What is being asked:
Find every row below that contains the string "width" with matching case, and copy each of those rows in full.

Provided data:
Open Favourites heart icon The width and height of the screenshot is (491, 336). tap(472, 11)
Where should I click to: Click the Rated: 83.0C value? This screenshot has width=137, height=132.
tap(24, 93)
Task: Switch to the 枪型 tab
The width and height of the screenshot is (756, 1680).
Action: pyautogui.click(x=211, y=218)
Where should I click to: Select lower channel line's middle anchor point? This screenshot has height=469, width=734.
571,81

...

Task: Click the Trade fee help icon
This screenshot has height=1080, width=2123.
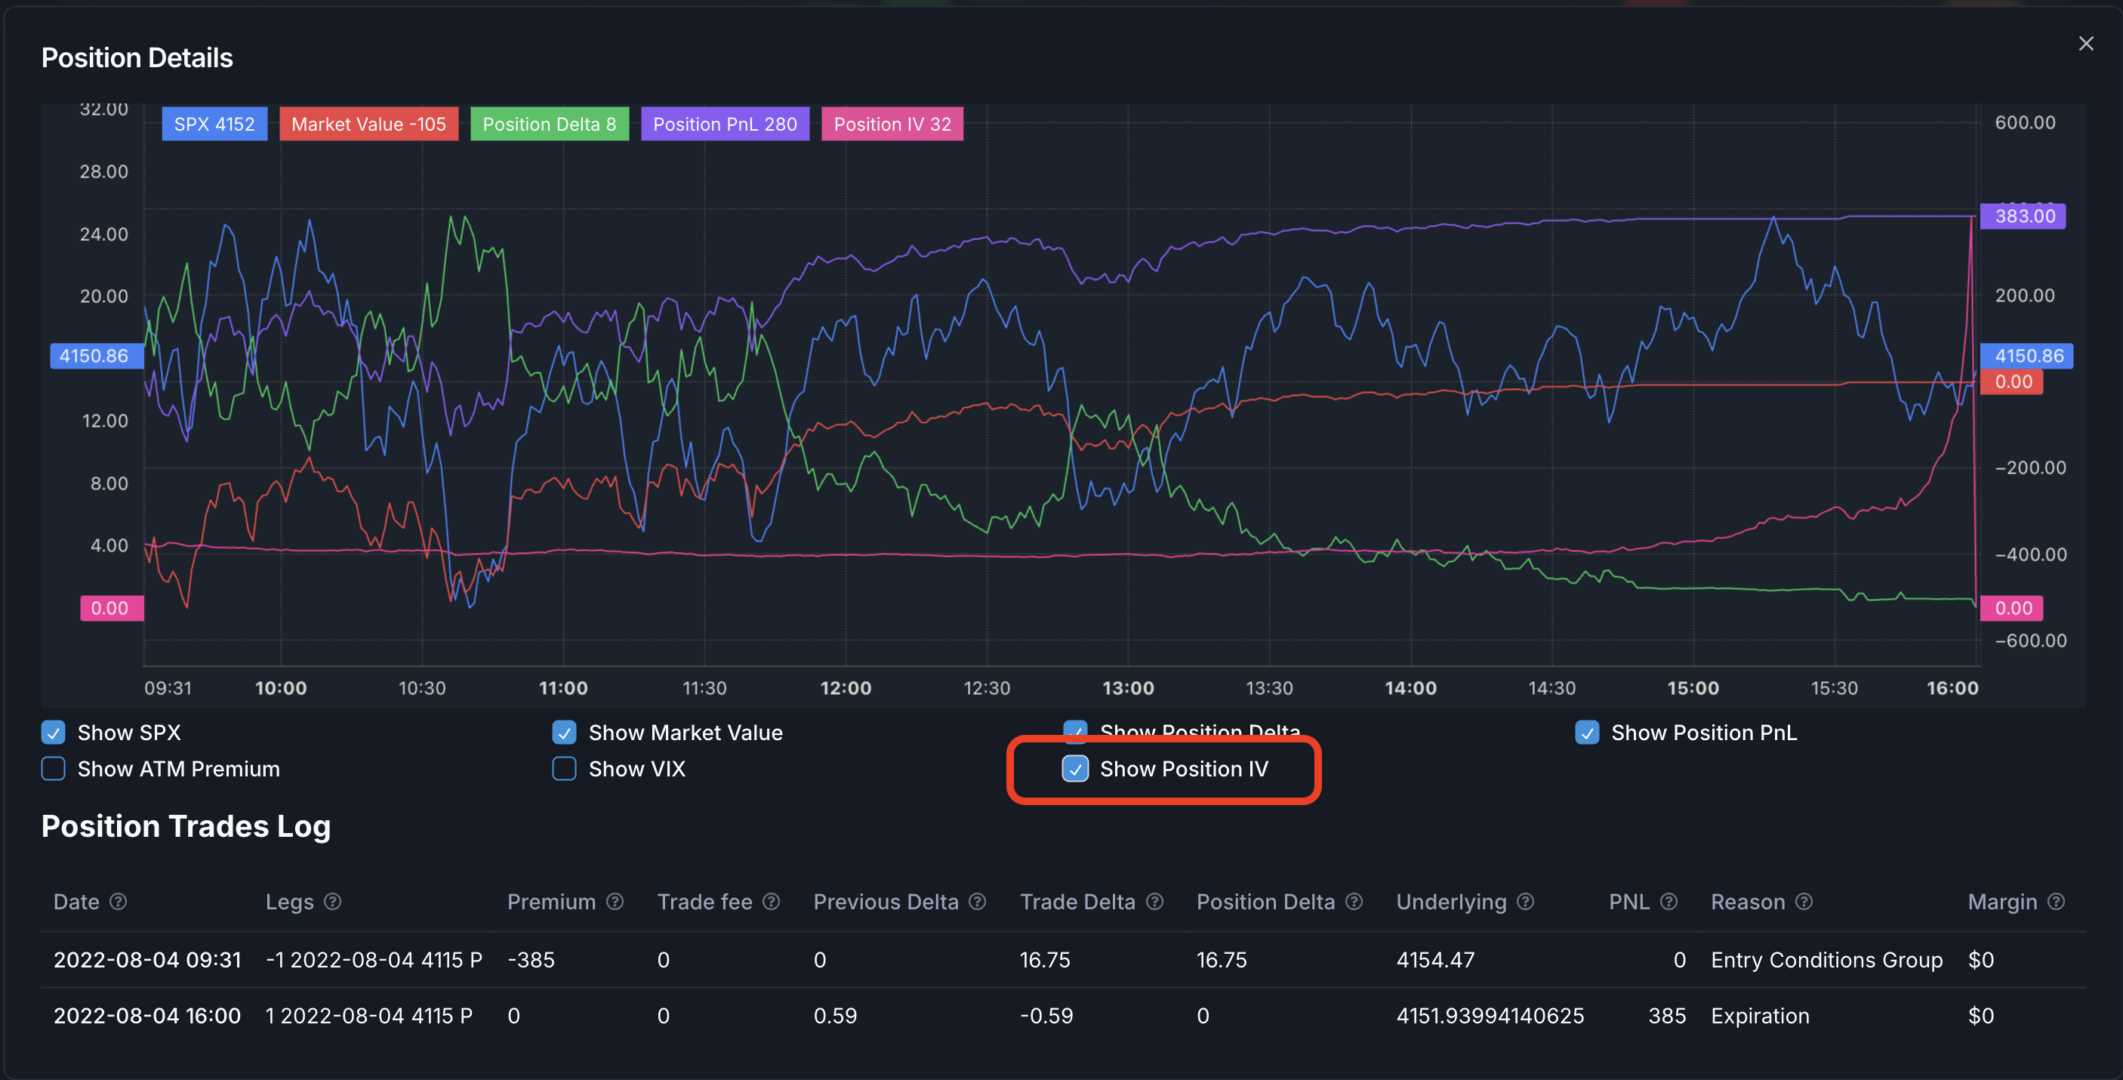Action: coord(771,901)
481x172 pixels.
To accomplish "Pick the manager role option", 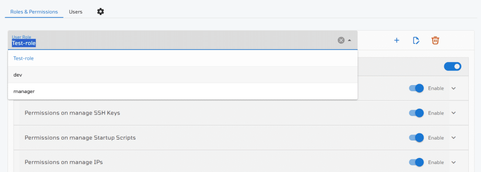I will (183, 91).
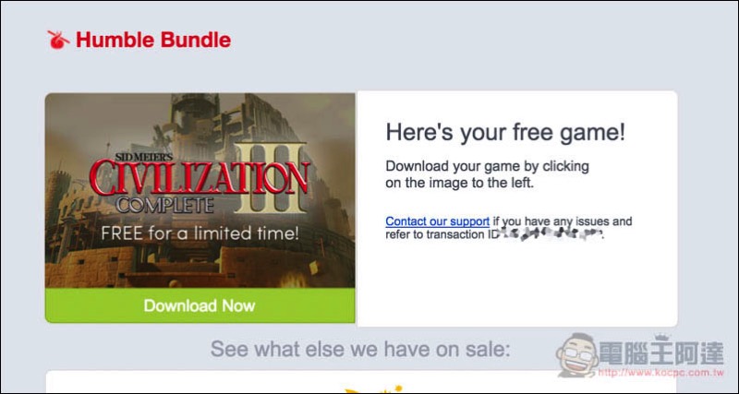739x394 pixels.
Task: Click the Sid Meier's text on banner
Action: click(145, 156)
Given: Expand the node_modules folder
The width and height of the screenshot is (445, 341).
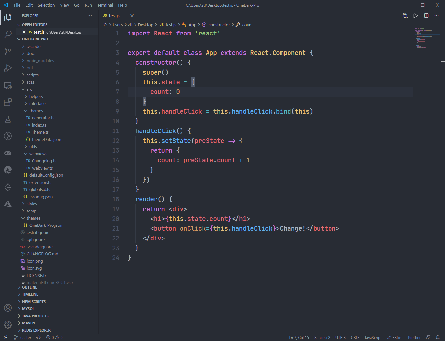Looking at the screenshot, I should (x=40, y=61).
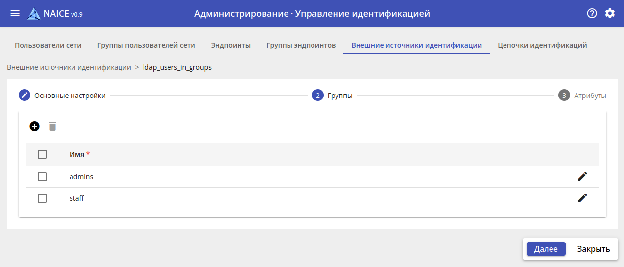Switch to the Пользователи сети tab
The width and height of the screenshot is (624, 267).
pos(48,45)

Output of the exercise:
Open Favourites heart icon The width and height of the screenshot is (491, 336). tap(472, 11)
Where should I click to: Click the Rated: 83.0C value? This screenshot has width=137, height=132.
The width and height of the screenshot is (756, 1680).
Where should I click to: Select lower channel line's middle anchor point? This screenshot has height=469, width=734.
This screenshot has height=1080, width=2123.
The width and height of the screenshot is (445, 341).
The width and height of the screenshot is (624, 267).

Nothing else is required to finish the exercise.